* _PROBLEM DESCRIPTION_
Transcribe precisely, and only, the lines beginning at the line containing "Instruction: Collapse the" and ending at the final line of the material below.

───── PROVIDED RECORDS ─────

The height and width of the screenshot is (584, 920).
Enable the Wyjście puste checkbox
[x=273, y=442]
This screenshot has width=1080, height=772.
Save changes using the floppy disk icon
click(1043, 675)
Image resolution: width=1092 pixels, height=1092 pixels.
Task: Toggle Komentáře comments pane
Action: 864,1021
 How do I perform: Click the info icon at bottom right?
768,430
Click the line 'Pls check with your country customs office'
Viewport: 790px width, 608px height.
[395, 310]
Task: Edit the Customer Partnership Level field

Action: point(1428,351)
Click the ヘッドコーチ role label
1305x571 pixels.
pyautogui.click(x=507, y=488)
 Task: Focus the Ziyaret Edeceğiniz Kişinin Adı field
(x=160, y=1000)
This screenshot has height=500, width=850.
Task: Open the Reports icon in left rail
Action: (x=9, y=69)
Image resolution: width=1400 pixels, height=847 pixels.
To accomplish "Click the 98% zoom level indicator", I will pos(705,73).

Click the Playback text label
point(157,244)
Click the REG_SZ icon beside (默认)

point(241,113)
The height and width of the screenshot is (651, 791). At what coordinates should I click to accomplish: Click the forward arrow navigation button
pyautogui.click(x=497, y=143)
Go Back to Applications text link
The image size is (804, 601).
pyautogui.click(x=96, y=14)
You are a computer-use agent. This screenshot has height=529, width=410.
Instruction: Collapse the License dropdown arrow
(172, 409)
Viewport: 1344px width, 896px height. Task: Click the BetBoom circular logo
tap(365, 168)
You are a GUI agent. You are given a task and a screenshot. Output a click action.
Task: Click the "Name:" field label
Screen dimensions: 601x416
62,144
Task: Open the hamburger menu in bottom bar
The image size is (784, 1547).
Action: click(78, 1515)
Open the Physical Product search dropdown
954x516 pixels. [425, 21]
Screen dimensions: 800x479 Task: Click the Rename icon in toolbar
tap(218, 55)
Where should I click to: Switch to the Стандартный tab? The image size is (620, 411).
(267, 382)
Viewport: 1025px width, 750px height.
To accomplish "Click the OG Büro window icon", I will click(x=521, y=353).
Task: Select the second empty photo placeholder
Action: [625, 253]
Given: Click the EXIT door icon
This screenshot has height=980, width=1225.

─────

* _ANSWER_
Instruction: Collapse the License dropdown arrow
(172, 409)
Viewport: 1344px width, 896px height. Task: Click the BetBoom circular logo
tap(365, 168)
You are a GUI agent. You are given a task and a screenshot. Output a click action.
Task: Click the "Name:" field label
Screen dimensions: 601x416
62,144
Task: Open the hamburger menu in bottom bar
The image size is (784, 1547).
Action: click(78, 1515)
Open the Physical Product search dropdown
954x516 pixels. [425, 21]
Screen dimensions: 800x479 Task: Click the Rename icon in toolbar
tap(218, 55)
Where should I click to: Switch to the Стандартный tab? The image size is (620, 411).
(267, 382)
Viewport: 1025px width, 750px height.
To accomplish "Click the OG Büro window icon", I will click(x=521, y=353).
Task: Select the second empty photo placeholder
Action: [625, 253]
Given: Click the EXIT door icon
This screenshot has height=980, width=1225.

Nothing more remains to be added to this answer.